DEINE AUFGABEN:
(a) Zitiere aus dem Artikel über die Bestsellerlisten wortgetreu die Stelle, die bei den Worten „10. März 2021“ beginnt und nach den Worten „auf Börsenblatt online.“ endet.
(b) Schreib den Artikel über die Bestsellerlisten weiter und knüpf dabei direkt an seinen letzten Satz an.

DOKUMENT:

^^^^

Buchcharts – die aktuellen Bestsellerlisten

Sophie Passmanns "Gänsehaut"-Buch erobert Platz 1

10. März 2021

Beim Sachbuch startet die streitlustige Sophie Passmann mit "Komplett Gänsehaut" ganz oben in den Charts, bei der Belletristik holt Christian Krachts "Eurotrash" den zweiten Platz. Neu dabei sind auch Takis Würger und Mai Thi Nguyen-Kim. Die aktuellen Bestsellerlisten auf Börsenblatt online.

Die Wochencharts auf Börsenblatt Online

Ermittlungszeitraum: 1. bis 7. März 2021

Sachbuch: Passmann teilt aus

Ein Raketenstart auf Platz 1 gelingt Sophie Passmann mit "Komplett Gänsehaut" (Kiepenheuer & Witsch; ET: 4. März) in den Sachbuchcharts (Hardcover). Nach ihrem Bestseller "Alte weiße Männer" (2019) und ihrem Band in der Kiwi Musikbibliothek über Frank Ocean (2019) sei "Komplett Gänsehaut" Passmanns drittes Buch bei KiWi, so der Verlag. Ihr Prolog beginnt denn auch musikalisch: "Also: Ich halte es für überbewertet, mit siebenundzwanzig zu sterben. Ich denke, Jimi Hendrix und Janis Joplin haben da wirklich einen Fehler gemacht. Mit siebenundzwanzig fängt alles erst an, die ganze Jugend ergibt erst Sinn, wenn man lang genug durchhält, um sie hinter sich gebracht zu haben. Im Nachhinein von allem erzählen, das ist doch das eigentlich Geile. Dann ist alles nur noch Anekdote und Nostalgie und nicht Weltschmerz und Anstrengung." Richtig: Die Autorin ist im Januar 27 Jahre alt geworden. Laut "Süddeutscher Zeitung" hat sie "eine bittere große Kritik ihrer Generation, der Millennials", geschrieben. Die Startauflage beträgt laut Verlag wie bei Christian Kracht 70.000 Exemplare.

Mona Lang, die Lektorin von Passmann, sagt auf Anfrage zum Buch der neuen Spitzenreiterin: "Ein autofiktionaler Text, eine sprachlich genau konzipierte Suada, ein Buch, das man in einem Rutsch lesen muss, weil es so böse ist und weil die Protagonistin heftig austeilt, gegen uns alle, aber am härtesten gegen sich selbst. Der ein oder andere muss sich sicher noch daran gewöhnen, dass junge Frauen solch wütende literarische Texte schreiben und damit auch klar Kritik an unserer Gesellschaft üben. Aber Platz 1 der Bestsellerliste beweist auch, dass viele längst bereit sind dafür."

^^^^

DATENABSCHNITT:

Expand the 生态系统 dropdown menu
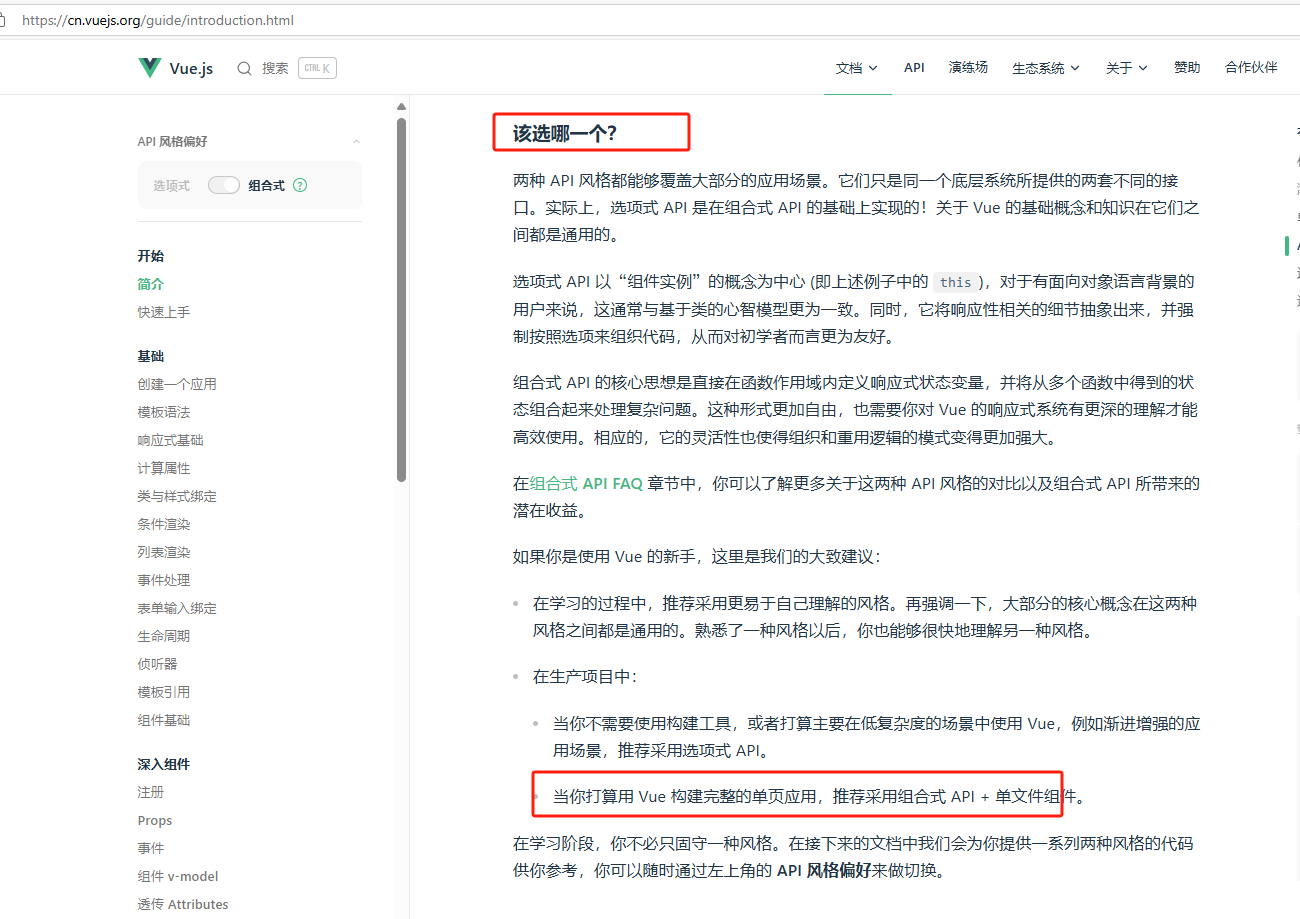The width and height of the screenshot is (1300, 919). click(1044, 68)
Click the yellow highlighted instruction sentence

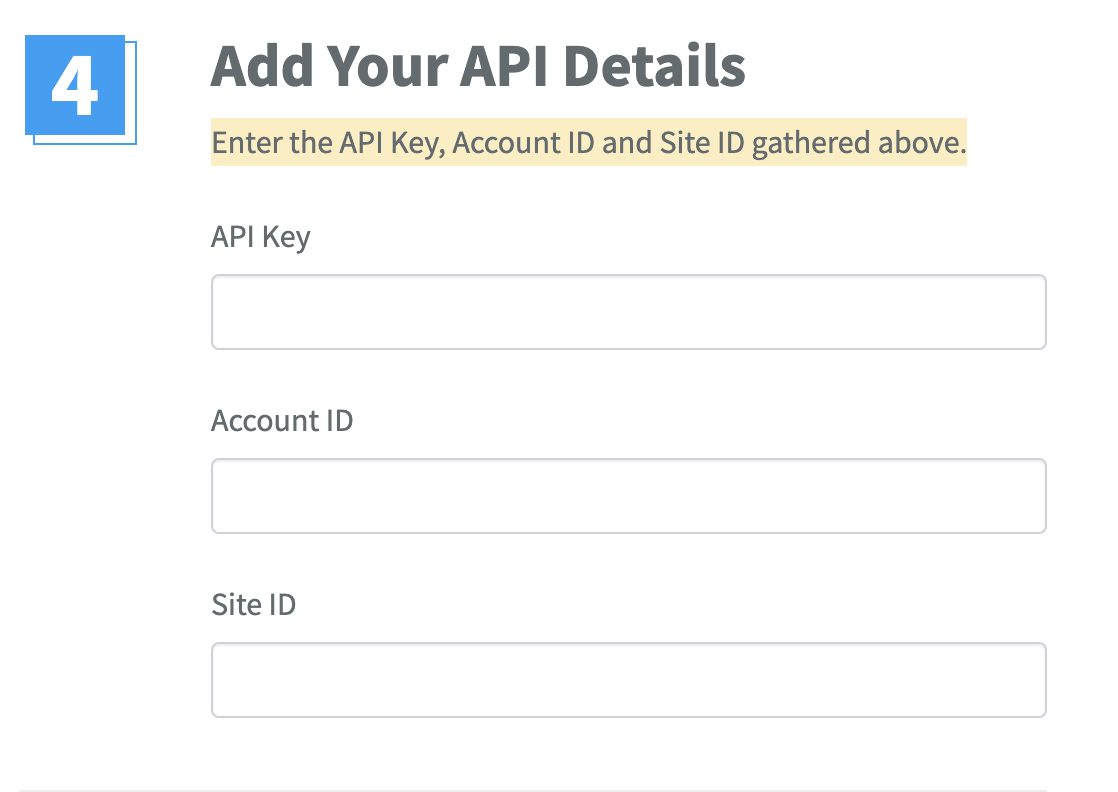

^^^^

ERGEBNISSE:
(a)
10. März 2021

Beim Sachbuch startet die streitlustige Sophie Passmann mit "Komplett Gänsehaut" ganz oben in den Charts, bei der Belletristik holt Christian Krachts "Eurotrash" den zweiten Platz. Neu dabei sind auch Takis Würger und Mai Thi Nguyen-Kim. Die aktuellen Bestsellerlisten auf Börsenblatt online.

(b)
Tobias Becker zeigte sich im "Spiegel" begeistert: Das Buch ersetzte "einen Regalmeter soziologischer Gegenwartsliteratur". Juliane Bergmann spricht in Ihrer Kritik für den NDR von einer "scharfsinnigen und scharfzüngigen Analyse der Millennials", räumt aber ein, emotional gehe das Buch nicht allzu nahe.

Und was sagen der Kölner Verlag zum Lockdown-Ende? "Dass die Buchhandlungen jetzt wieder öffnen dürfen ist für alle Verlage ein Segen. Bücher können wieder leichter entdeckt und empfohlen werden", so Sabine Glitza, Vertriebsleitung. Und die in den Bestsellerlisten platzieren Titel könnten einem breiteren Publikum präsentiert werden. "Wir unterstützen den Handel schon seit dem Lockdown durch Aktionen mit signierten Exemplaren. Weitere Aktivitäten rund um die Öffnung der Läden planen wir derzeit nicht."

Auch auf die Plätze 2 und 3 rücken Neueinsteiger*innen: Die populäre Wissenschaftsjournalistin Mai Thi Nguyen-Kim, die unter anderem das WDR-Magazin "Quarks" moderiert und den Youtube-Kanal "maiLab" (1,2 Millionen Abonnenten) betreibt, legt nach "Komisch, alles chemisch!" (2019) mit "Die kleinste gemeinsame Wirklichkeit" (Droemer; ET: 1. März) einen weiteren Bestseller vor. Neu auf Platz 2. Diesmal widmet sich die 33-Jährige "brennenden Streitfragen unserer Gesellschaft", will mit Fakten Halbwahrheiten und Verschwörungsmythen aus den Angeln heben und zeigen, wo Streiten noch Sinn hat. Ihr Credo führt sie im Vorwort aus: "Nur wenn man bei einem Streit auf dem Fundament einer gemeinsamen Wirklichkeit steht, funktioniert Streit, funktioniert Debatte, ohne dass wir uns wie aufgezogene Frösche ins Gesicht springen müssen. Vielleicht macht Streiten so auch wieder Spaß." Ihre Themen reichen von Legalisierung von Drogen, Videospiele und Gewalt, Gender Pay Gap bis zu Tierversuchen.

Den dritten Platz ergattert auf Anhieb Oberstaatsanwalt Ralph Knispel mit seinem Alarmruf "Rechtsstaat am Ende" (Ullstein; ET: 1. März). Er analysiert Fehlentwicklungen der deutschen Justiz, die seiner Ansicht nach etwa mit der Personalknappheit oder jahrelang verdrängten Problemen der Clankriminalität zusammenhängen. Knispel zeigt laut Klappentext mögliche Lösungswege auf.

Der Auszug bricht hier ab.